The availability of 3-D computers will no doubt help Next3D, which announced a service to deliver 3-D content over broadband networks. The company promised the service will begin operation in the first quarter of 2010, initially available for PCs, with support for Mac, game consoles and select set-top boxes to follow.
Providing encouragement for it all is the box office success of 3-D films such as “Up,” widely expected to get nominated for an Academy Award for its content rather than just the technology, and “Avatar,” which is getting close to becoming only the fifth film in history to reach $1 billion in box office receipts (no doubt helped by the extra charges some theaters are levying for the 3-D showings). Both films, by the way, relied on RealD’s 3-D technology, as did “Coraline,” released earlier in 2009.
CableLabs acknowledged having issued a request for information (RFI) about 3-D last March, and as a result of the input it got said it has expanded its support for development of 3-D television technology.
While RealD has been picking up support for its display technology, there are numerous ways to create the impression of a third dimension in video. CableLabs said it is working on a system that will be able to deliver a high-definition 3-D image to today’s new generation of 3-D TVs, regardless of their native display technology.
The system would cover a full range of technologies, including various frame-compatible, spatial multiplexing solutions for transmission, CableLabs said. The organization said it has determined that many of the digital set-top boxes deployed by cable operators are capable of processing 3-D TV signals in frame-compatible formats.
A frame-compatible 3-D format is one that carries separate left and right video signals within the video frame used to convey a conventional (2-D) high-definition signal by squeezing them to fit within the space of one picture, CableLabs explained. The advantage of such a format is that it can be delivered through existing plant and equipment as if it were a 2-D HDTV signal.
While the frame-compatible formats will enable support for stereoscopic 3-D signaling almost immediately, work continues on an effort to define a long-term solution that will enable support for 3-D content that can be delivered at resolutions and frame rates as high as 1080p60 for both eyes.
CableLabs President and CEO Paul Liao said, “This system will deliver a high-definition 3-D image to today’s new generation of 3-D TVs, regardless of their native display technology.”
“As with 3-D cinema, the viewing of 3-D TV in the home will require special glasses. Cable-delivered 3-D video works equally well with displays using active shutter glasses and with displays using passive polarized glasses,” said David Broberg, vice president of consumer video technology at CableLabs.
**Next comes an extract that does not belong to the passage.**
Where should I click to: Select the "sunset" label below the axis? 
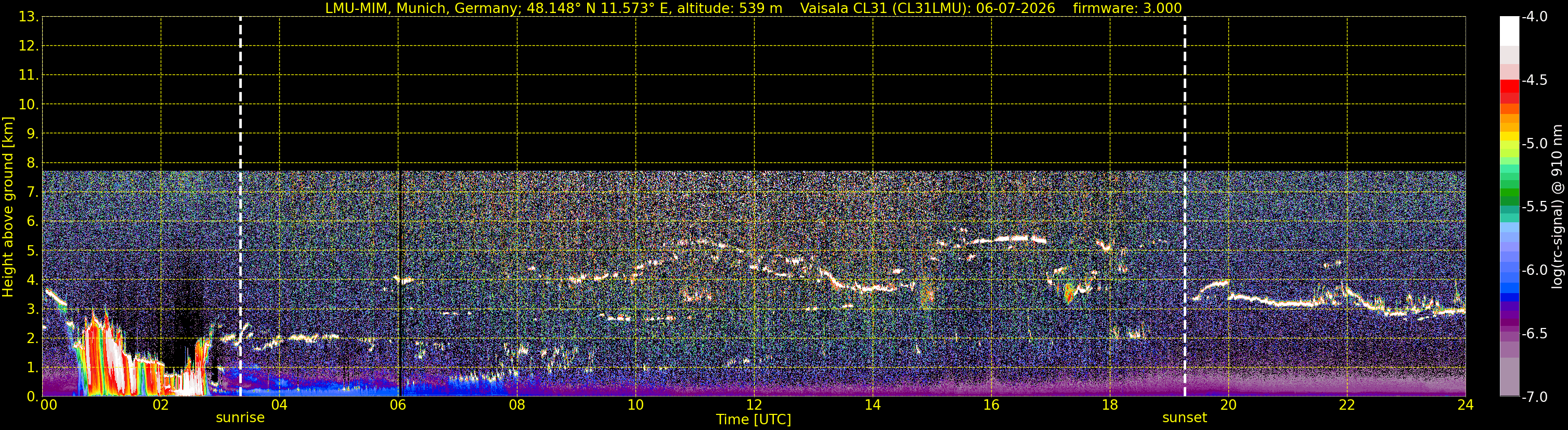(x=1185, y=418)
Cable’s VOD and SDV systems can deliver the 3-D TV signals to those subscribers who have upgraded to new 3-D TVs, while simultaneously delivering a 2-D variation of the program to existing subscribers with only a small fractional increase in bandwidth needed, CableLabs attested.
Meanwhile, the MPEG Industry Forum (MPEGIF) has formed a 3DTV Working Group, whose first meeting is being held this week at CES. The founding members are Motorola, Harmonic, dicas, NetLogic, MainConcept and TDVision.
“Clarity in the set of technologies required to complete a comprehensive delivery chain for 3-D video is vital to its success,” said David Price, vice president of MPEGIF and vice president at Harmonic. “The investment in everything from cameras, editing and production suites to encoders to CPE demands global standardization to give business models a chance of success.”